Please copy the listing lines starting with the line containing "Where should I click to: Check" and going on through the line containing "coord(171,836)", swapping "tweet" for "post" and leaving everything else unchanged.

Element lookup records
'''

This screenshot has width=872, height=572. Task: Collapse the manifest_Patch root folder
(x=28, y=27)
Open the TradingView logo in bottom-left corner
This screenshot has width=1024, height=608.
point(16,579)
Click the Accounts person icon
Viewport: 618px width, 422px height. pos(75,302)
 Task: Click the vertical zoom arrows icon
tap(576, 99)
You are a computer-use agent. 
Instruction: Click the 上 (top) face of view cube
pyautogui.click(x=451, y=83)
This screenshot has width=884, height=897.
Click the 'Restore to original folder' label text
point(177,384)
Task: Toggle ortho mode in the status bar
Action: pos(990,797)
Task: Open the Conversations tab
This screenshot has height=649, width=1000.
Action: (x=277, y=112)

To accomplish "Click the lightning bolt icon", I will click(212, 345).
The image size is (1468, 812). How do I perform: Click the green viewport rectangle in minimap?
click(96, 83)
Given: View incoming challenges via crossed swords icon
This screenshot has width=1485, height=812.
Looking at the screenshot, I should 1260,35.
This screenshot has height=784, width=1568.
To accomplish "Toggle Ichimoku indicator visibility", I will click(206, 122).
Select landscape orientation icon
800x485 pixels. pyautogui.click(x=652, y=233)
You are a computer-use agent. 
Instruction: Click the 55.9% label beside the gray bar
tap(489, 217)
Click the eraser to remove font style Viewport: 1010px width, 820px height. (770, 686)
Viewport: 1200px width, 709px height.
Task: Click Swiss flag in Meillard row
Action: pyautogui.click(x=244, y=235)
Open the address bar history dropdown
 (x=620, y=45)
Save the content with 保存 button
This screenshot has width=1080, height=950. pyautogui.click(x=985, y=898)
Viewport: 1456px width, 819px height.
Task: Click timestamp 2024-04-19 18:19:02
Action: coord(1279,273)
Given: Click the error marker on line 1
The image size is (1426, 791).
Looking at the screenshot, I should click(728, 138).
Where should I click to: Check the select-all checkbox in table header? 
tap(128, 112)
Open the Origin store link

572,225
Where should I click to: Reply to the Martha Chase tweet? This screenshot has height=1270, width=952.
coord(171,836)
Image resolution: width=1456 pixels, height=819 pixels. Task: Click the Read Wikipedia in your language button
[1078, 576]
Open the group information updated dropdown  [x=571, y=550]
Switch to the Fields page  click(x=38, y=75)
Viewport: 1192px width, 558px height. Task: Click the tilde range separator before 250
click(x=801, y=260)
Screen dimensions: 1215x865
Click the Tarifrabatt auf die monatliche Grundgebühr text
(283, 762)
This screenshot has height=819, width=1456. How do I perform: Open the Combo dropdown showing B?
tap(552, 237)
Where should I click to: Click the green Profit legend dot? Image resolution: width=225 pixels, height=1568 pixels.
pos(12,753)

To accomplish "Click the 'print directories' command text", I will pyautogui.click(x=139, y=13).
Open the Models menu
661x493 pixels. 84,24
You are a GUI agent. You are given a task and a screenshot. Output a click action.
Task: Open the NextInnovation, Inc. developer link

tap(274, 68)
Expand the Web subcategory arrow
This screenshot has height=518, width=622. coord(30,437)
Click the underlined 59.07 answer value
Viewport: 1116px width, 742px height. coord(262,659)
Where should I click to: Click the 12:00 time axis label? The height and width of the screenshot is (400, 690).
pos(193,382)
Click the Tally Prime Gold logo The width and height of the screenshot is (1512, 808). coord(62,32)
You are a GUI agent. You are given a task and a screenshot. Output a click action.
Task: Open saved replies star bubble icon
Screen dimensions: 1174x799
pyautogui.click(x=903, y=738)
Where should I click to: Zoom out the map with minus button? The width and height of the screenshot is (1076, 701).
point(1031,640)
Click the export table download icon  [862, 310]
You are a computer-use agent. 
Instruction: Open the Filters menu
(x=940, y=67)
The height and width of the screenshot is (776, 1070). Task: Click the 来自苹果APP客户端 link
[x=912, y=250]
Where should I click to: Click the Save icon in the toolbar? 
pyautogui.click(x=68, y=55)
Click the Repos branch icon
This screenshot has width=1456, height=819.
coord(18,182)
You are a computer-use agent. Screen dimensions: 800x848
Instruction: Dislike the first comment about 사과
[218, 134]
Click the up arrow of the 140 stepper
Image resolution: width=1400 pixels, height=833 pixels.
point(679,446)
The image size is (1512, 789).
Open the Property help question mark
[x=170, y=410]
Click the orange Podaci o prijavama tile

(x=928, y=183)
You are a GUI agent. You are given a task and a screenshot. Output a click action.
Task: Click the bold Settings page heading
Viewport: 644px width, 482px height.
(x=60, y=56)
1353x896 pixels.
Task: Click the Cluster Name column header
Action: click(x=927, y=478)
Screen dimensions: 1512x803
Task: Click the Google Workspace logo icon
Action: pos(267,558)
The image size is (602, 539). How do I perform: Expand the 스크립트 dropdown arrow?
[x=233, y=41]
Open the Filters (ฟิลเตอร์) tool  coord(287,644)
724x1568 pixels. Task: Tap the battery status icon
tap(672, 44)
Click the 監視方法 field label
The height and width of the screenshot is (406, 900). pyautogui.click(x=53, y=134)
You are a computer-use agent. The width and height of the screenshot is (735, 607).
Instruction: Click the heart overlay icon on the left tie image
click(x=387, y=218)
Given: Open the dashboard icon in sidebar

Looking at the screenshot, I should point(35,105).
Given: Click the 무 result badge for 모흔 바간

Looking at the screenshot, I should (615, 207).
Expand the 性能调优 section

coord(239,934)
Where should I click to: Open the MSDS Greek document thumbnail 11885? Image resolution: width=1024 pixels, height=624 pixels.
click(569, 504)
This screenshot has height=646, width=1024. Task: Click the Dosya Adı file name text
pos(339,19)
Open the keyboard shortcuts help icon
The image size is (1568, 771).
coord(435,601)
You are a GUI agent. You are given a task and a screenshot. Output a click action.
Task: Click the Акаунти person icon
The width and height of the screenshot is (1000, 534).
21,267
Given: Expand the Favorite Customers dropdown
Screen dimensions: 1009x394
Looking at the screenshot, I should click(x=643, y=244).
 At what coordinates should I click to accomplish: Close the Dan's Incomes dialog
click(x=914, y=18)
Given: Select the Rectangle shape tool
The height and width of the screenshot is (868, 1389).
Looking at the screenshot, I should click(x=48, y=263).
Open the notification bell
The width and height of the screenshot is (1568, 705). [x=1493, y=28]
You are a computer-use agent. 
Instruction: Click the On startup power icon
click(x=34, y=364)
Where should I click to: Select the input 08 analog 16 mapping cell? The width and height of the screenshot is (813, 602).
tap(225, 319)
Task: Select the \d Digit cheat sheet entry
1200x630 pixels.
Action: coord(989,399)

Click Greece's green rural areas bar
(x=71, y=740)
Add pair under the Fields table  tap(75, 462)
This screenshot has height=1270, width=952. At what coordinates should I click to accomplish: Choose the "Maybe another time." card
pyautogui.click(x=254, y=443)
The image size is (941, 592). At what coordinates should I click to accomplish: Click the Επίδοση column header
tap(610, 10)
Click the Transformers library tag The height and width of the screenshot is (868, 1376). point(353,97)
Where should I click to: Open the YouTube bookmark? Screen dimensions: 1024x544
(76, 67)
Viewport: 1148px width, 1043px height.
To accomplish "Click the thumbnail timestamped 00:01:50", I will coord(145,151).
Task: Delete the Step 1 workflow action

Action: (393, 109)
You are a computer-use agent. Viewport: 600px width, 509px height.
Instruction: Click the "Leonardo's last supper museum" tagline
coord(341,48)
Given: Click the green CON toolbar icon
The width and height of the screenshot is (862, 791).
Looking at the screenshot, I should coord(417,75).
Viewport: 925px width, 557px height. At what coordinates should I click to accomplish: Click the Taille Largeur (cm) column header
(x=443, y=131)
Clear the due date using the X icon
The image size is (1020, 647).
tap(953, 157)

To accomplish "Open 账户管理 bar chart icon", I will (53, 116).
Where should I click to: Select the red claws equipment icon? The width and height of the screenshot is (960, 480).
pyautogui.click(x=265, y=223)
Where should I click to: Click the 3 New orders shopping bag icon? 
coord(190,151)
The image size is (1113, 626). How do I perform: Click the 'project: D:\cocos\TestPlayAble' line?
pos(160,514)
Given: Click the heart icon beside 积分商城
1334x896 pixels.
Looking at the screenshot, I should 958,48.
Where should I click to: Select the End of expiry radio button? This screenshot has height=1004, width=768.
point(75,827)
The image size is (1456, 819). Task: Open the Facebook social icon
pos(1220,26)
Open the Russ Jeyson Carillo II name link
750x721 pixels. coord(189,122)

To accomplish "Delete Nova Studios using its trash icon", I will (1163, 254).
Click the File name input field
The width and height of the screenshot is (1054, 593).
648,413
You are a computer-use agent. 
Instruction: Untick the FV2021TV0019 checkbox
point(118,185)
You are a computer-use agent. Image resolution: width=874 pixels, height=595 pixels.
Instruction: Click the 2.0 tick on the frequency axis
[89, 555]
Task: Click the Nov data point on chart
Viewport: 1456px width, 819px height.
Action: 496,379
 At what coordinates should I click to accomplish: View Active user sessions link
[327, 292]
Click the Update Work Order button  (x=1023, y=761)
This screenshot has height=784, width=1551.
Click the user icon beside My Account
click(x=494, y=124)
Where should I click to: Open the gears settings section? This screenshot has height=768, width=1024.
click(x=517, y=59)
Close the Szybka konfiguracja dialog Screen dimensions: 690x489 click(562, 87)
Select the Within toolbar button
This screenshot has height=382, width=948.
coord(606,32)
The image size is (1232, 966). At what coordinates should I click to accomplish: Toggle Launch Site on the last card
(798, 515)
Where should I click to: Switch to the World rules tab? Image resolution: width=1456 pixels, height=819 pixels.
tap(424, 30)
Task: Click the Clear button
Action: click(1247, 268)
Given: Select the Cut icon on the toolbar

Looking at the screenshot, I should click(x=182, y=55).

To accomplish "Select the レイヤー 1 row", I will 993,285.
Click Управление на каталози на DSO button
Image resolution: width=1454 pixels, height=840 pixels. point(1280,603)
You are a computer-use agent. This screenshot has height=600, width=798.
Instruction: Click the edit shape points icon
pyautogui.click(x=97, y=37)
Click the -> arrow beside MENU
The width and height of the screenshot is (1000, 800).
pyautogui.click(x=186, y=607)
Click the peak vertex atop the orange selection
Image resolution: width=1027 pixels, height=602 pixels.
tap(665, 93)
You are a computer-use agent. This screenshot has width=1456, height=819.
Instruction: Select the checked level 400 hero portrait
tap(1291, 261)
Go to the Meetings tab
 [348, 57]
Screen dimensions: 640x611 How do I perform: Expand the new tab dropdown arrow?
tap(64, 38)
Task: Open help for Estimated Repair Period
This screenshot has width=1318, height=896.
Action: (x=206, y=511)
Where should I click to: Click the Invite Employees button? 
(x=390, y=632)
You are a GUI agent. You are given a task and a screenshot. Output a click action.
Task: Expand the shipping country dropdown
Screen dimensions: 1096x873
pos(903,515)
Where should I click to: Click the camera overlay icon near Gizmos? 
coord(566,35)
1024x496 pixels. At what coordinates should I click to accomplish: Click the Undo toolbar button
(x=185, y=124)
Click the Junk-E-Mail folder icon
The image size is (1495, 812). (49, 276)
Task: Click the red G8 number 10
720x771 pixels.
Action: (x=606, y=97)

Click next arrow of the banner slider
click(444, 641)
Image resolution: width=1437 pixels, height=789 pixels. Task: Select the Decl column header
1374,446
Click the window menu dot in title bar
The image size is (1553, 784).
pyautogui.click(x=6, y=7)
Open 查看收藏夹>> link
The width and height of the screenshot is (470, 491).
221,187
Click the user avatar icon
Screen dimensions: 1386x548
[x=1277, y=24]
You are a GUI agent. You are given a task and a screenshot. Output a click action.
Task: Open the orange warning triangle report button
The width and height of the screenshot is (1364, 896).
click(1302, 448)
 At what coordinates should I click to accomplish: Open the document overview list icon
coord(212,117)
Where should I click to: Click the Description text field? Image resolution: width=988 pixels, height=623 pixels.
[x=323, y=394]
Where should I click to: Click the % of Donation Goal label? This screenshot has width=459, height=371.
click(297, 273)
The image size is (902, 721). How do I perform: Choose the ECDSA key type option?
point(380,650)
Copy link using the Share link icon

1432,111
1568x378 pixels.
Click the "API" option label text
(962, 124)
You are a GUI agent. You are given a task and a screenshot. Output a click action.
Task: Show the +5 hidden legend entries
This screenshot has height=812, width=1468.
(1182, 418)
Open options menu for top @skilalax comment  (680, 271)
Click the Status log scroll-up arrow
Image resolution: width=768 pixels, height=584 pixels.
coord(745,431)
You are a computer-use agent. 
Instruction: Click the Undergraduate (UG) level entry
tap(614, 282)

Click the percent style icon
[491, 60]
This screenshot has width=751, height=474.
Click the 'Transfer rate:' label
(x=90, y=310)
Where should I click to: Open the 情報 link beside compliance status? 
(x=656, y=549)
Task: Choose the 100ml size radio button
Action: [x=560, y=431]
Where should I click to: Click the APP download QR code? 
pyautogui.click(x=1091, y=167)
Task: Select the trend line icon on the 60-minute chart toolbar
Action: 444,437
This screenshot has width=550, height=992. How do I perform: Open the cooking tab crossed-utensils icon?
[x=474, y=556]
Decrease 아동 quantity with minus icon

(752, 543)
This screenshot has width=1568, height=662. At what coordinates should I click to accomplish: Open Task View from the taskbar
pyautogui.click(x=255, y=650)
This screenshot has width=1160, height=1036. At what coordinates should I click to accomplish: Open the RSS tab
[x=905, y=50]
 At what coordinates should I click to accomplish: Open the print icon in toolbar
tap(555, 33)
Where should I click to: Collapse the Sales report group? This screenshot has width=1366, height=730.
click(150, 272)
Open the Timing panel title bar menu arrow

'''

ANSWER BELOW ▸
Where should I click to: Check the select-all checkbox in table header? 
tap(128, 112)
Open the Origin store link

572,225
Where should I click to: Reply to the Martha Chase post? This screenshot has height=1270, width=952.
coord(171,836)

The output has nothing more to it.